Shale gas seems to be sparking an energy revolution in the United States, but has made little traction in the UK. In his column for The Scotsman yesterday, Peter Jones discussed the main problem with shale in the UK compared with the US:

The big reason was succinctly put by Charles Hendry MP, when he was energy minister: “The situation here is very different from that in the United States, where, for example, landowners own the mineral rights beneath their homes. That is not the case in this country, so there is not the same economic driver.”

Discussing this recently with two Scottish economists, Gavin McCrone and Donald MacRae, the answer suddenly occurred to me. Why don’t we create the economic driver?

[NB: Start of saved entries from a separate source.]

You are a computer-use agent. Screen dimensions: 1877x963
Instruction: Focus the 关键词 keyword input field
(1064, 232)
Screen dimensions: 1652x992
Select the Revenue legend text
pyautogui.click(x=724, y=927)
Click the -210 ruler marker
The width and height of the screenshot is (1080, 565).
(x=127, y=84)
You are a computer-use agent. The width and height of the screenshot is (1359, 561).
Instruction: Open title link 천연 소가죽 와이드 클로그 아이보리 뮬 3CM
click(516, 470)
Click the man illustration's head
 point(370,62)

Simply put, we could do that by changing the law so that the rights to minerals in the ground under our feet belong, not to the Crown (ie, the government) but to the landowner.

...in Scotland, why have onshore wind turbines multiplied? Partly, it is because the owners of the land on which they sit, mostly moorland with otherwise little economic value, get an annual rent with payments also often going to nearby communities. Without that income, I doubt that the onshore wind industry would be half the size it is.

By changing the law, the same could be done to popularise shale oil and gas.

It's an interesting idea. Of course (as Peter admits), it would be over-optimistic to hope that such a move would yield as much gas as it has in parts of the US, but it would give people more of a reason to look.